Thanks for replying. I edited the question to make that clearer.
cheers. For the survival outcome, when does the clock start for defining survival times? maybe diagnosis date? and severity of disease, surgery, and primary site are wrapped up in diagnosis?
Survival measured from surgery and all variables collected at time of surgery or at clinical consultation prior to surgery.
The first impression I get is whether it makes clinical sense to mix such different situations. If the patient has no nodal dissection sometimes it is because they are very localized tumors. The question you should ask yourself is whether it makes sense to mix localized and locally advanced tumors. For example, one may wonder what prognostic effect micrometastases have on lymph nodes. It is a very clinically useful question because it helps to determine whether or not radiotherapy is needed. But that variable is simply irrelevant in a stage I, localized. Does a prognostic model mixing the variables of locoregional, advanced, and localized cancer make clinical sense? I’m not sure, but they seem very different worlds that don’t really make sense to mix.

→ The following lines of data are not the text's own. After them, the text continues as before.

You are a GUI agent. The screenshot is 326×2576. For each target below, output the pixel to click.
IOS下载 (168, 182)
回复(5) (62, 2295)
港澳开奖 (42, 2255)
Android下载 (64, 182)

Poor prognostic variables from more advanced tumors will eclipse more subtle variables from more localized tumors. I would deeply rethink the clinical question you are asking yourselves.
Also remember that you have time-dependent variables, at least those that come from surgery, difficult to mix with baseline factors.
Thanks for your input! There are a few question they are trying to address with this dataset and one is about the management of the nodes. I will ask the clinicians about the localised vs locally advanced.
Th data is from a surgical series. All patients had surgery to the primary with some also having nodal dissection together with the primary surgery. Survival is being assessed from surgery so I am not sure which variables you are considering as time-dependent.
I’m sorry, I thought some patients had surgery and others had not, hence my comment about time-dependent variables.
With regard to the other matter, allow me to expand briefly on my previous comment, in case my oncologist’s vision could help you.
In your question, you allude to the fact that you have a database in which patients have received different therapies, which usually happens depending on their TMN tumor stage. This confronts your statistical analysis to several different clinical scenarios.
In very localized tumors (TNM I) the objective is usually to preserve functionality, and therefore, the research tends to seek prognostic factors that guide the aggressiveness of therapies. These are supposed to be your patients without a certain type of surgery.
In more advanced tumors, the clinical question is usually the opposite, to whom the treatment should be intesified to prevent it from relapsing.
These scenarios are so different that I can hardly think of the reason for trying to mix them, or how a joint analysis could be useful to make some kind of decision.
Therefore, my answer, before looking for complex models, would be to tell clinicians what they specifically need to know about patients.
I think it would be best to analyze each subgroup separately, because they really are very different scenarios, as I said in the previous comment. That way your problem disappears.